Plankton Data Analysis

4 minute read

This is a homework assignment from Math 50 at Dartmouth College.

Question-1.

  • Is maximum-likelihood estimator σ̃2 of σ2 an unbiased estimator ? Verify your answer. Comment on the change of the value of E(σ̃2) − σ2 as n goes to infinity.

Question-2.

  • Consider the shear strength vs age relation using the propellant data.
prop<-read.table("https://math.dartmouth.edu/~m50f17/propellant.csv", header=T, sep=",")
shearS<-prop$ShearS
age<-prop$Age

plot(age, shearS, xlab = "Propellant Age (weeks)", ylab = "Shear S. (psi)", main = "Rocket Propellant")
fitted <- lm(shearS ~ age)

ageList <- seq(0,25,0.5)
cList <- predict(fitted, list(age = ageList), int = "c", level = 0.95)
pList <- predict(fitted, list(age = ageList), int = "p", level = 0.95)
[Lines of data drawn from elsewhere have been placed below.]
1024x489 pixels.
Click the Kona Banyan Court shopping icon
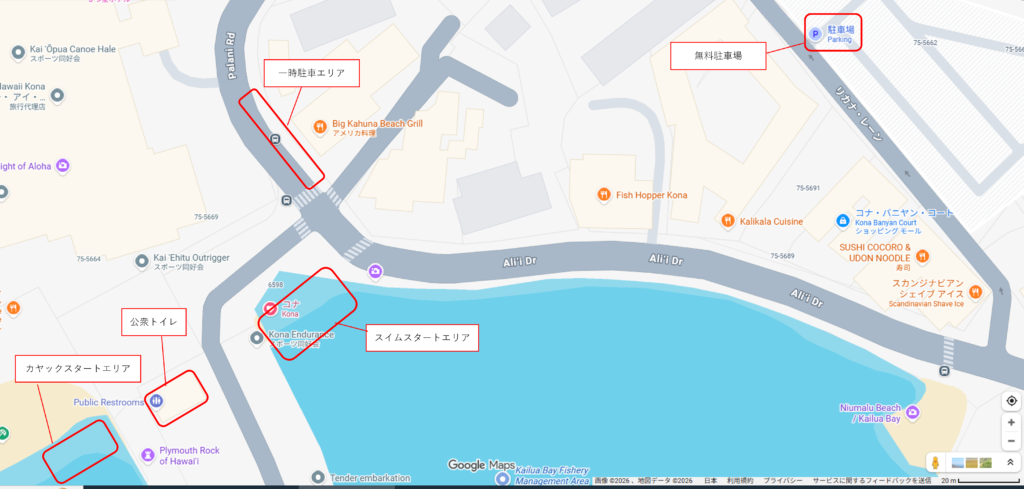coord(842,221)
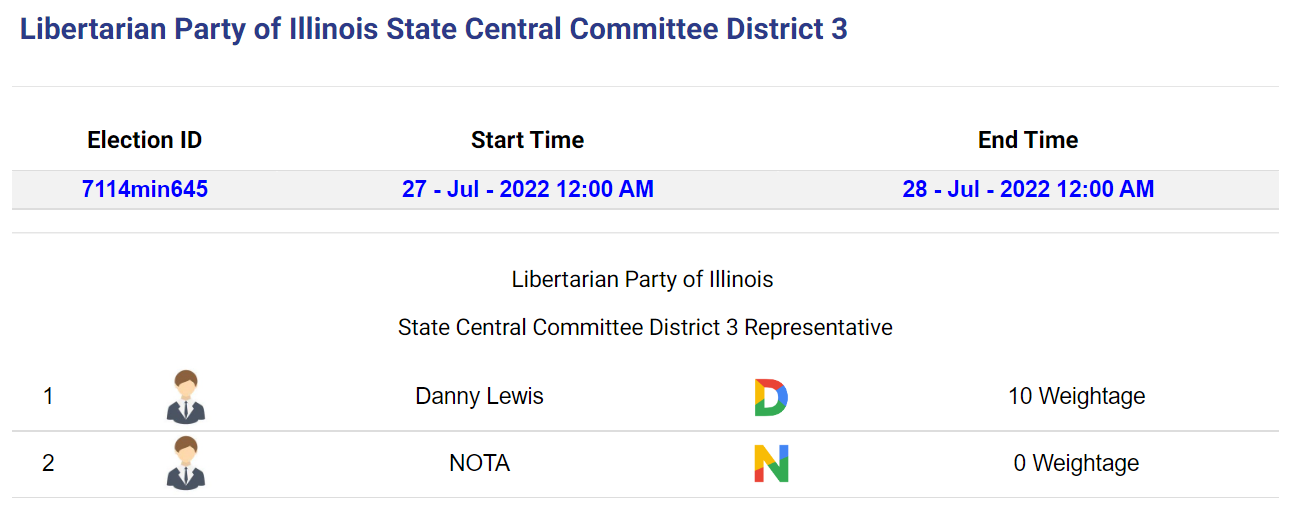Click the colorful N party logo
1300x512 pixels.
pos(771,464)
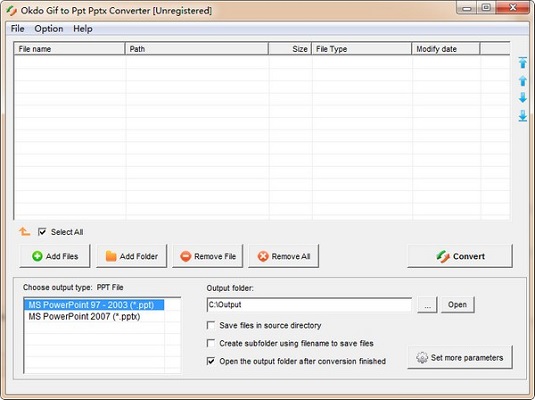Click the orange up-level arrow beside Select All
The height and width of the screenshot is (400, 535).
click(x=25, y=232)
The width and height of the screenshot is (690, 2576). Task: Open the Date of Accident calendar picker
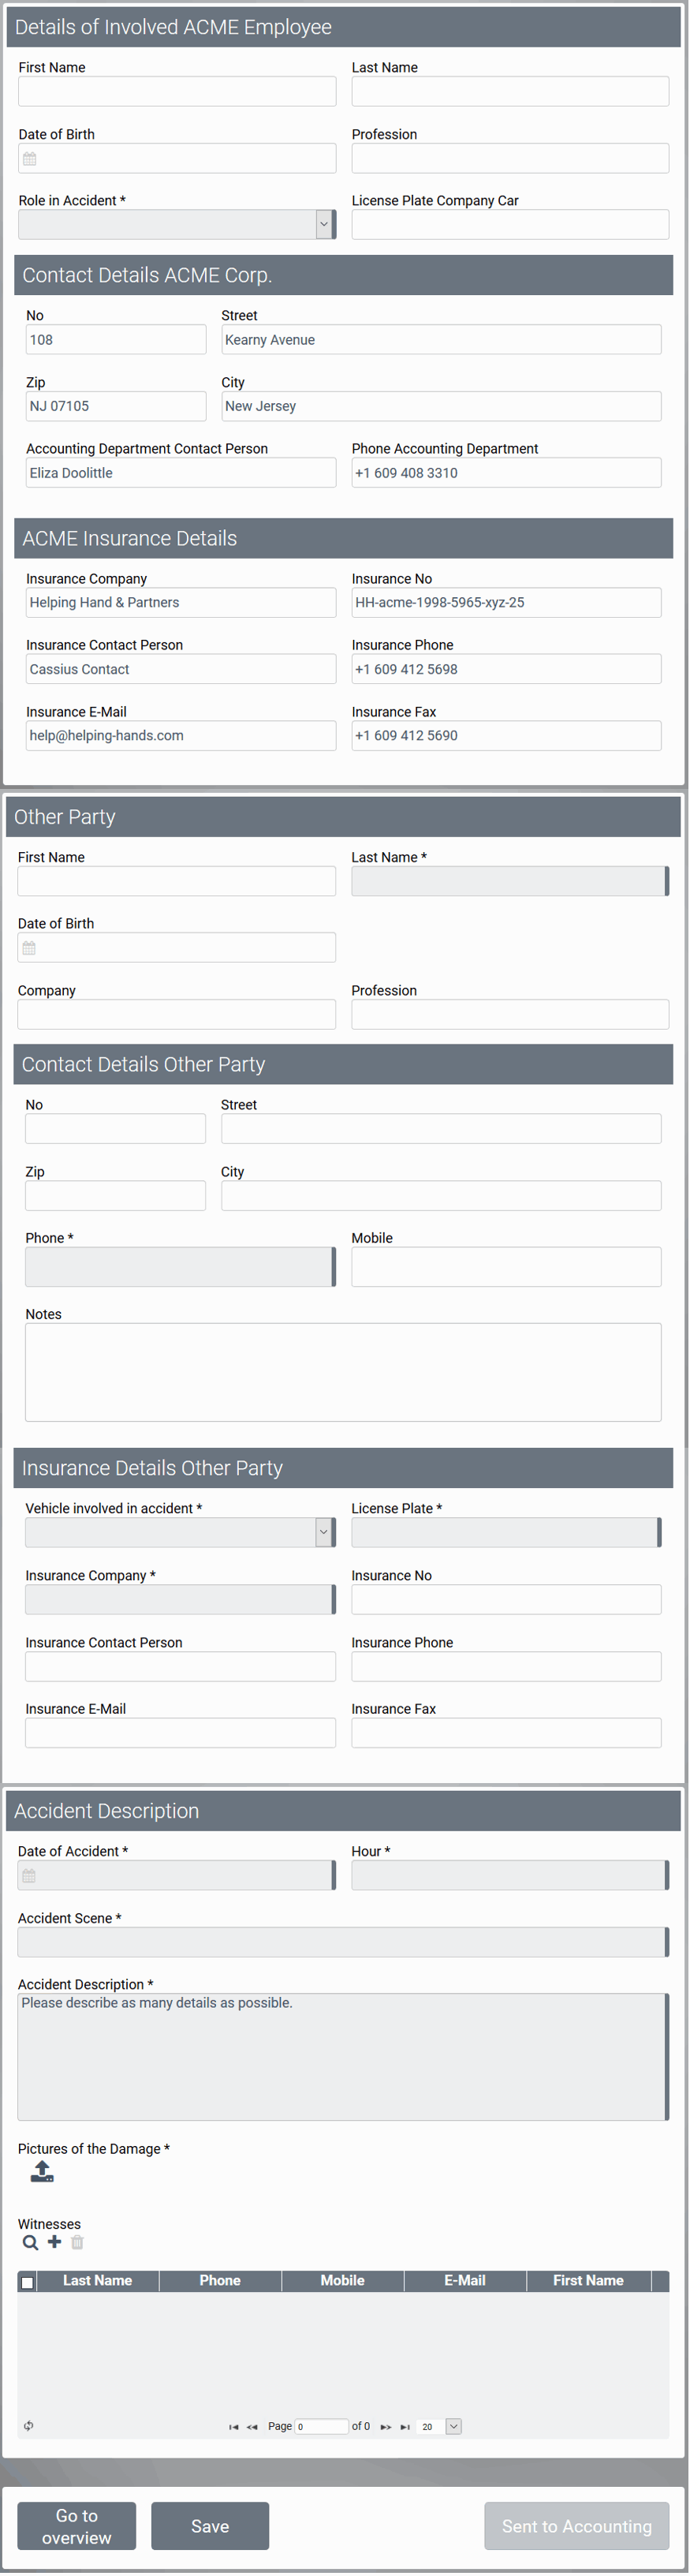pyautogui.click(x=29, y=1876)
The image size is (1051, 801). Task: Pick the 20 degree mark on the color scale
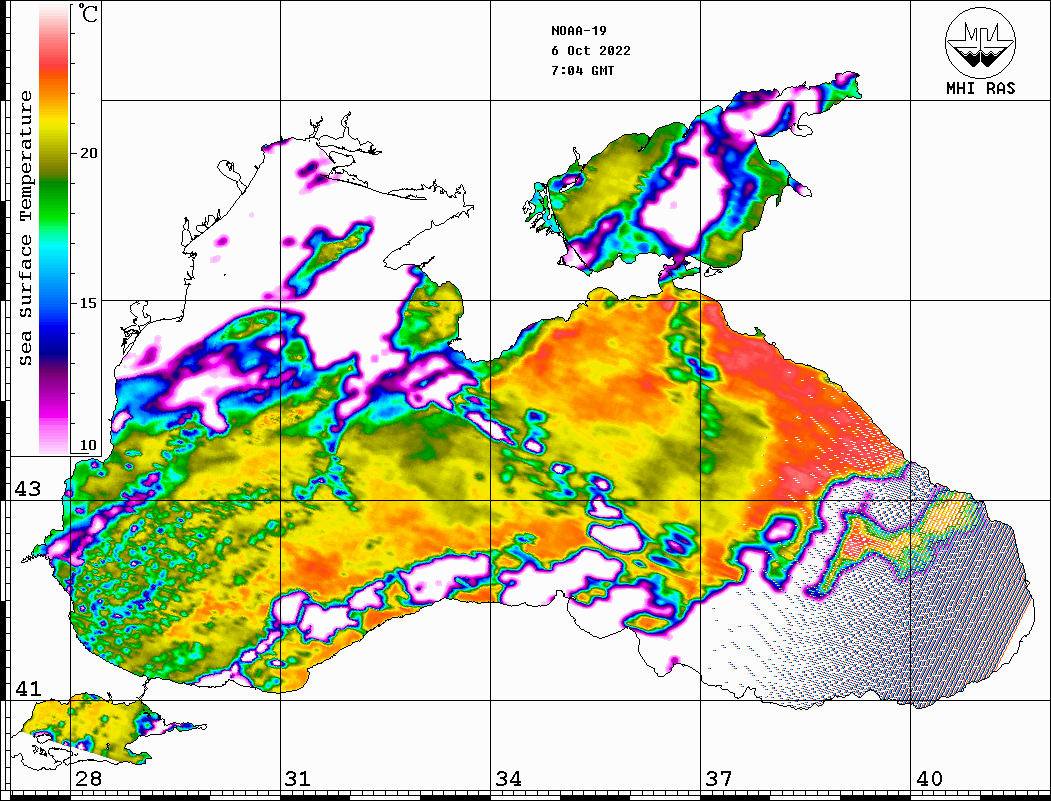(x=89, y=153)
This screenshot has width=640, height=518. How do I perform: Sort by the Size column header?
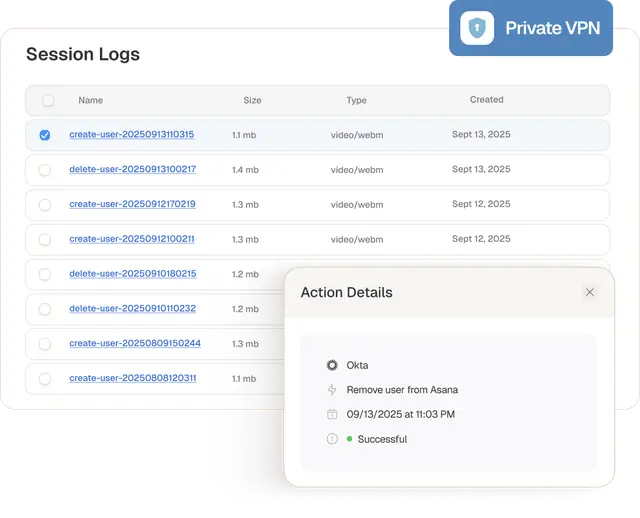click(252, 100)
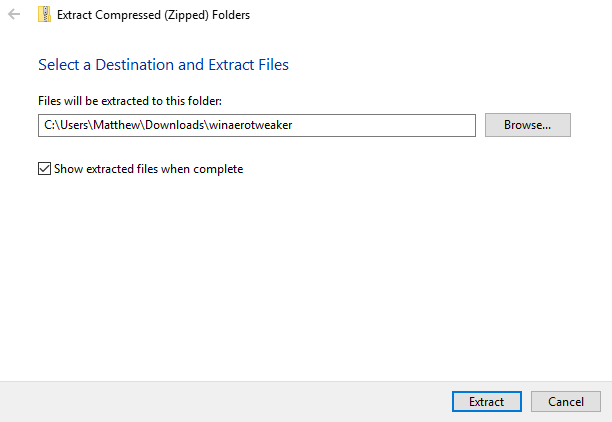This screenshot has height=422, width=612.
Task: Click the 'Show extracted files when complete' label
Action: click(147, 169)
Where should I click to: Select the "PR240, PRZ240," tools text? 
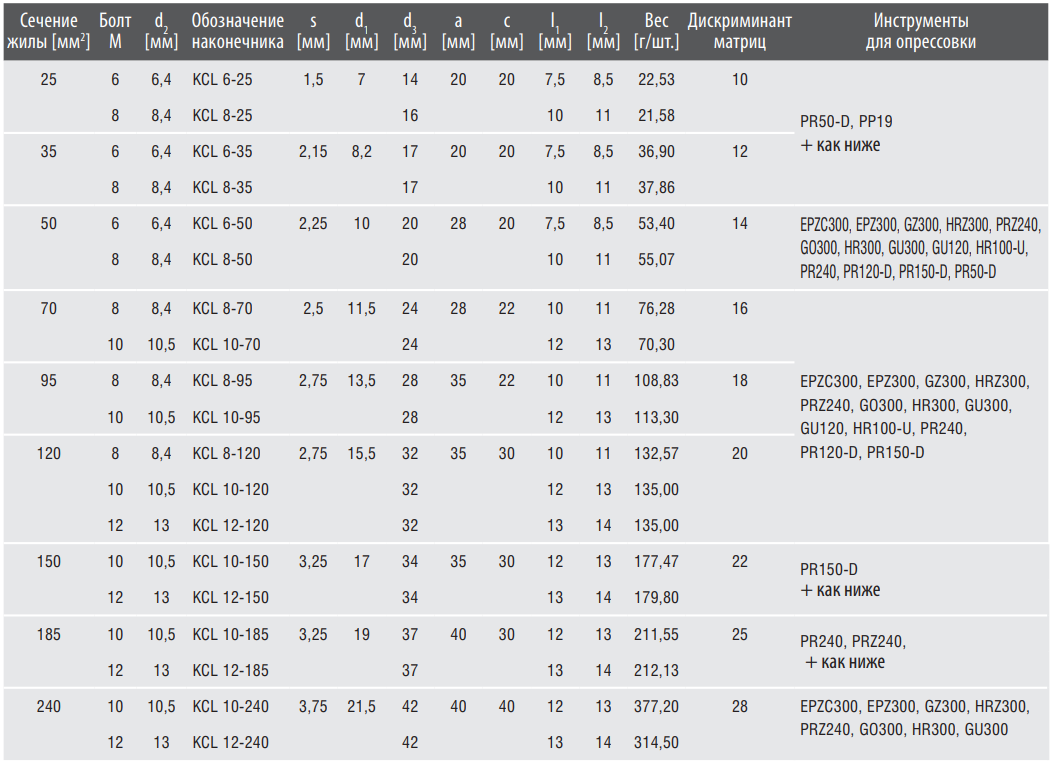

matlines(ageList, pList, lty='solid' ,  col = "red")

shTest <- shearS^5 

library(MASS)
bc = boxcox(shTest ~ age)

lambda <- bc$x[which.max(bc$y)]

1 doesn’t seem to be in the approximate CI, therefore Box-Cox method suggests a transformation with λ = 0.3030303.

Part (a)

  • Recalculate the coefficients of the fitted linear regression model using the vector equations we obtained.
prop<-read.table("https://math.dartmouth.edu/~m50f17/propellant.csv", header=T, sep=",")
ShearS<-prop$ShearS
Age<-prop$Age

c=rep(1,length(Age))
x<-cbind(c,Age)
b_hat = solve((t(x) %*% x)) %*% t(x) %*% ShearS

β0: 2627.822359

β1: -37.1535909

Part (b)

  • Suppose that the expectation of the initial shear strength is known to be 2400. Write the corresponding model (should involve only one parameter β1). Calculate 95% CI on β1.
b1_hat_new = sum((ShearS-2400)*Age)/sum((Age)^2)
yhat = 2400 + b1_hat_new*Age
MSres = sum((ShearS - yhat)^2)/length(ShearS)
lower_lim = b1_hat_new - qt(0.975,length(ShearS)-1)*(MSres/sum(Age^2))^0.5
upper_lim = b1_hat_new + qt(0.975,length(ShearS)-1)*(MSres/sum(Age^2))^0.5

Confidence interval with initial shear strength set to 2400: (-28.5287729, -19.7460905)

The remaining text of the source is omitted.